- Artist
- William Scott 1913–1989
- Medium
- Oil paint on canvas
- Dimensions
- Support: 1676 × 1726 mm
frame: 1718 × 1771 × 55 mm - Collection
- Tate
- Acquisition
- Presented by Robert and James Scott, the artist's sons 1991
- Reference
- T05871
Summary
Permutations Ochre is among a group of paintings William Scott made after 1965 in which he reworked the familiar forms of pots, pans and cups that had been a part of his visual vocabulary since the late 1940s. Here the rounded square forms may be read as vessels and the other shape as a pan, with the vertical white arm as its handle. In such early paintings as The Frying Pan 1946 (Arts Council Collection) he had depicted these objects in a relatively naturalistic way within a spatially stable setting. Only during the 1950s, as he vacillated between periods of figuration and abstraction, were they gradually distilled into the simplified signs seen in Permutations Ochre. At the same time the arrangement of pictorial space became more complex.
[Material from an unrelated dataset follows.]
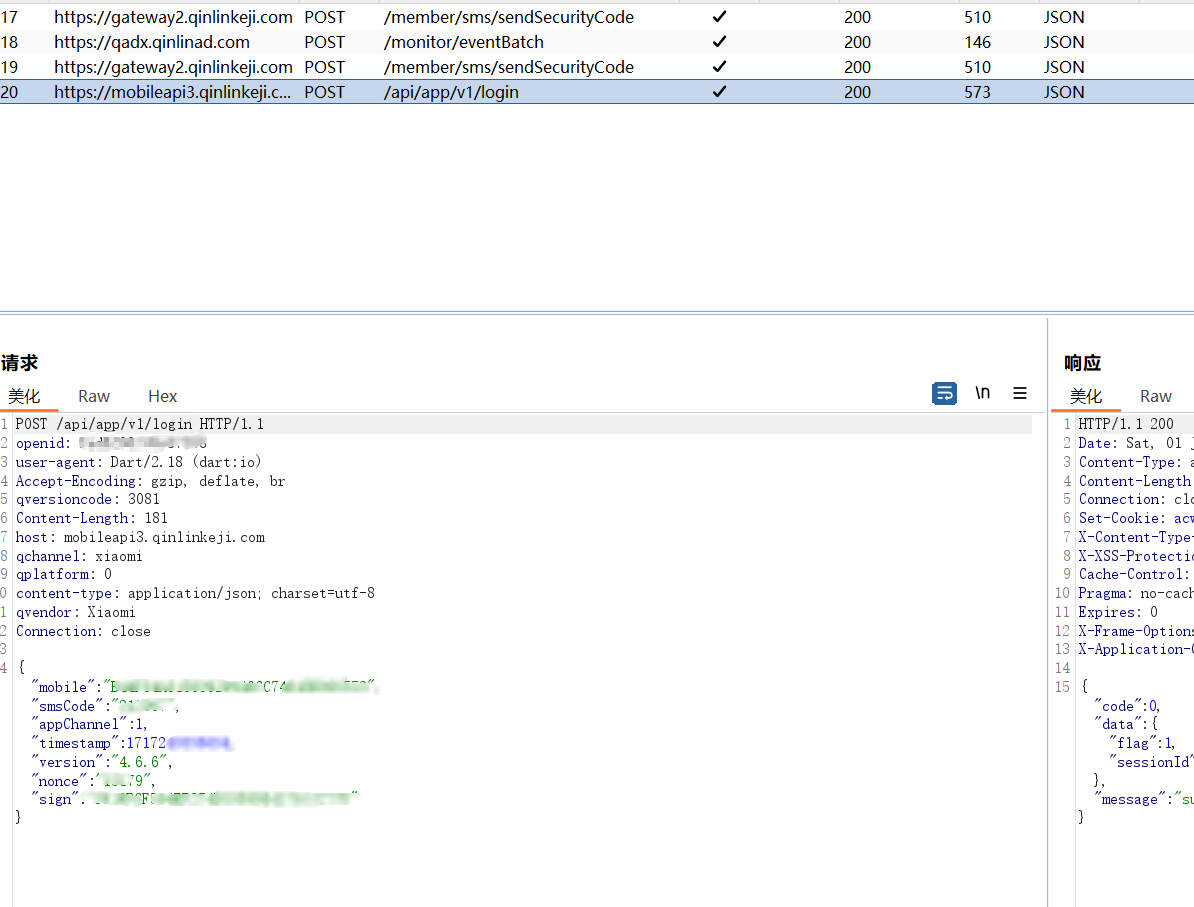Click the checkmark in the /api/app/v1/login row
This screenshot has height=907, width=1194.
click(719, 92)
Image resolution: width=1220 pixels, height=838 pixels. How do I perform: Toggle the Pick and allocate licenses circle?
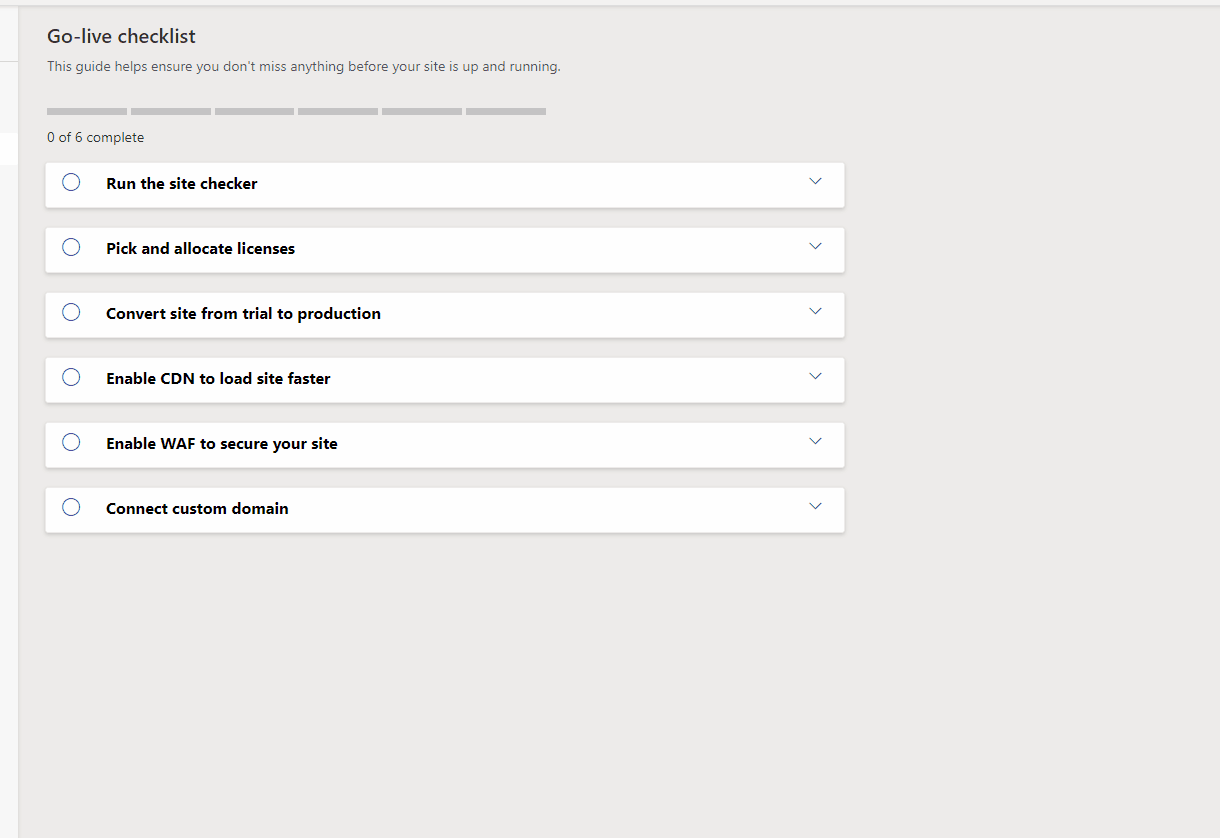[71, 247]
By the late 1950s Scott had dispensed with shadow and was deliberately distorting the relative scale of the objects within his pictures to undermine the illusion of a coherent perspectival recession. Consequently the forms in his paintings appeared to be caught in a very shallow space, and to be stacked up on top on one another. This sense of confined space was heightened by the large number of objects that Scott crammed into his paintings. In Ochre Still Life 1958 (Tate, T00505), for example, there are so many vessels jostling one another to squeeze into the picture that they almost cover its entire surface. Around 1960, however, as Scott began to simplify his compositions, he greatly reduced the number of objects in his paintings. Thus in Ochre Permutations there are only five, whereas in Ochre Still Life there are over twenty.
As he cleared these objects away, the ground re-emerged as an important element. Within a few years of this development, Scott also began to change the surface texture of his paintings. During most of the 1950s, he had knifed paint onto the canvas, creating a rich impasto that gave the surface an almost sculptural quality. Around 1965, however, he abandoned this technique and began applying thin coats of paint by brush. As a result, the surface texture became much more even and flat and began to resemble the delicate, luminous work of his friend, the American artist Mark Rothko (1903-70). In Permutations Ochre the ground is so flat that without the beige band along the lower edge it would be impossible to anchor it spatially. One consequence of this flat ground is that the forms seem to float above it.
In recent years, Scott's paintings have often been discussed in terms of their sexual content. While this is clearly relevant to some of his early still lifes and to his figure paintings, its seems less so in the late still lifes, where such allusions are less apparent.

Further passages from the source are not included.